What you have to do: Retype each line of the entries below word for word, leaving out the pictures.

##### Extracted material #####

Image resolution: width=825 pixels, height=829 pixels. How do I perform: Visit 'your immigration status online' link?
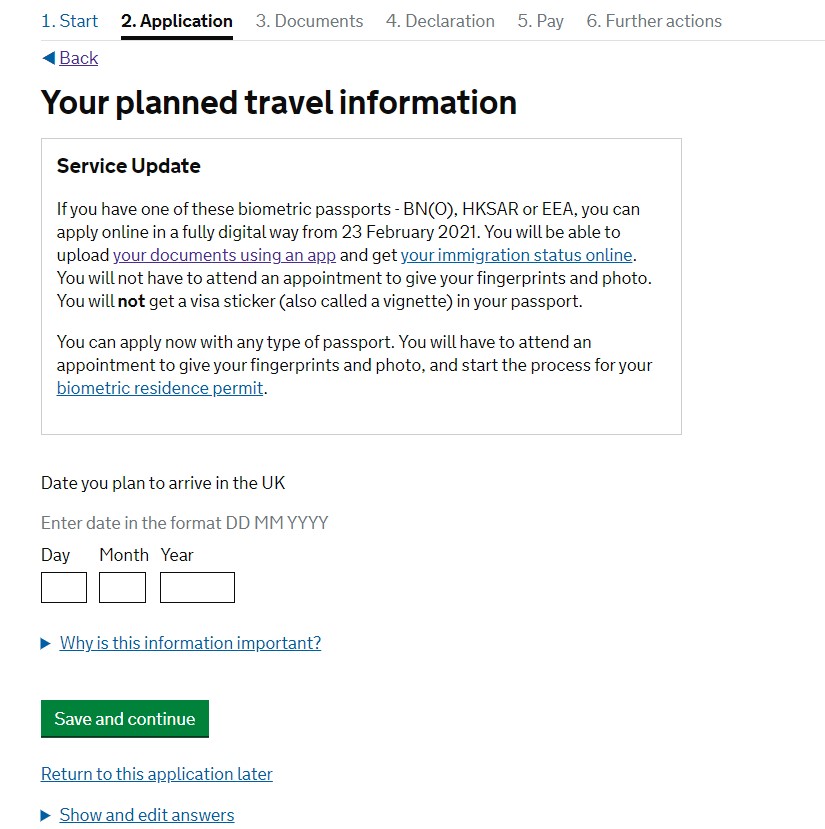click(x=516, y=255)
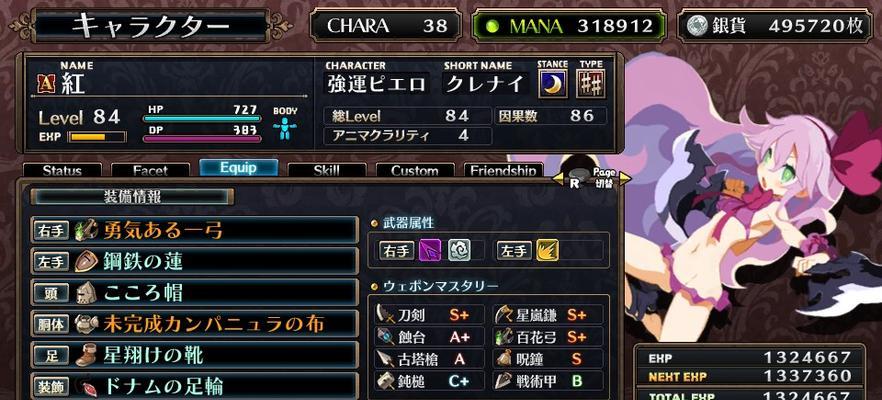882x400 pixels.
Task: Click the moon Stance icon
Action: coord(552,84)
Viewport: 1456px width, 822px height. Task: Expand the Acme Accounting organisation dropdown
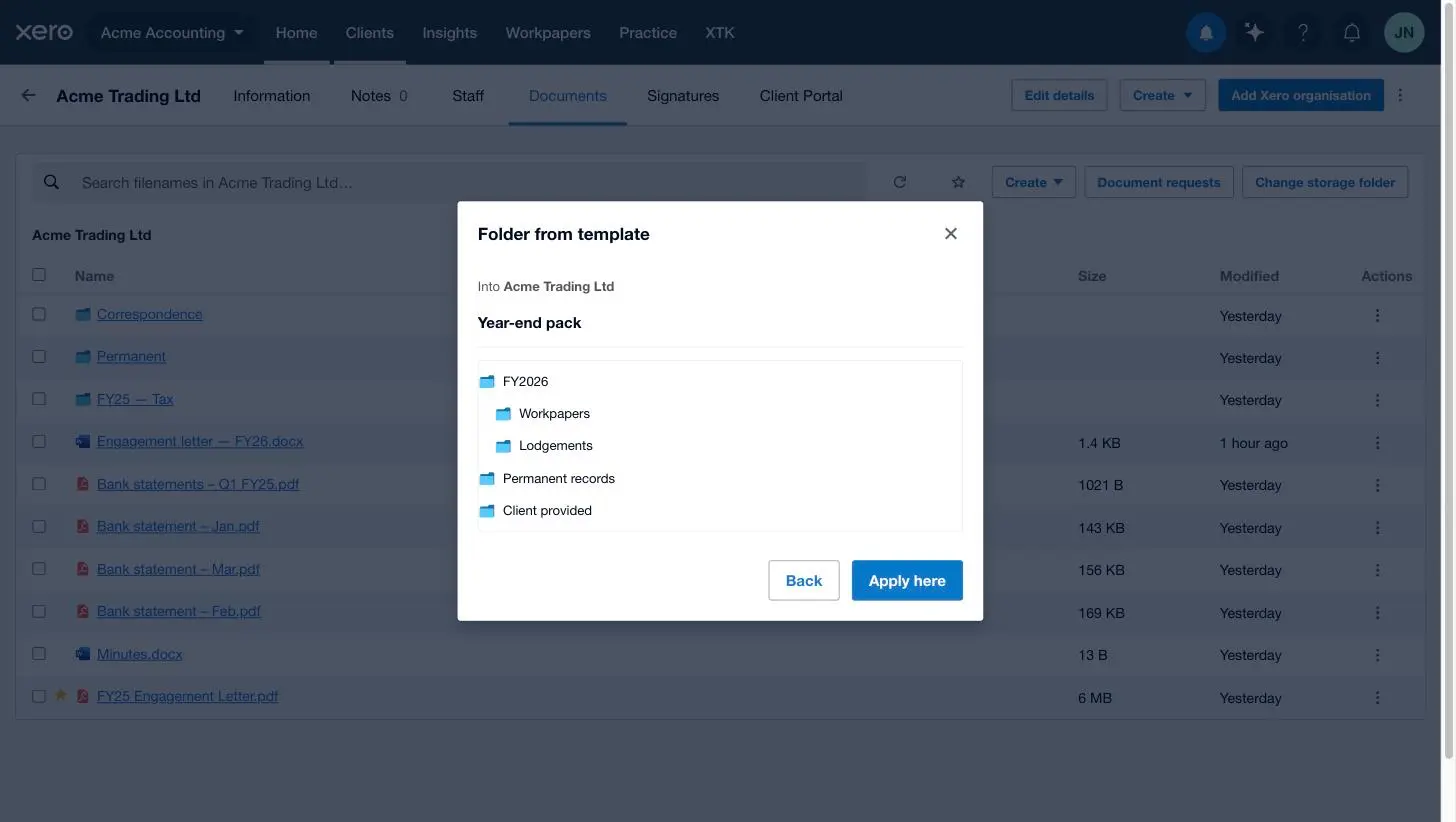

#####

Reply to the exercise:
Image resolution: width=825 pixels, height=829 pixels. How do I perform: Visit 'your immigration status online' link?
click(x=516, y=255)
882x400 pixels.
Task: Click the moon Stance icon
Action: coord(552,84)
Viewport: 1456px width, 822px height. Task: Expand the Acme Accounting organisation dropdown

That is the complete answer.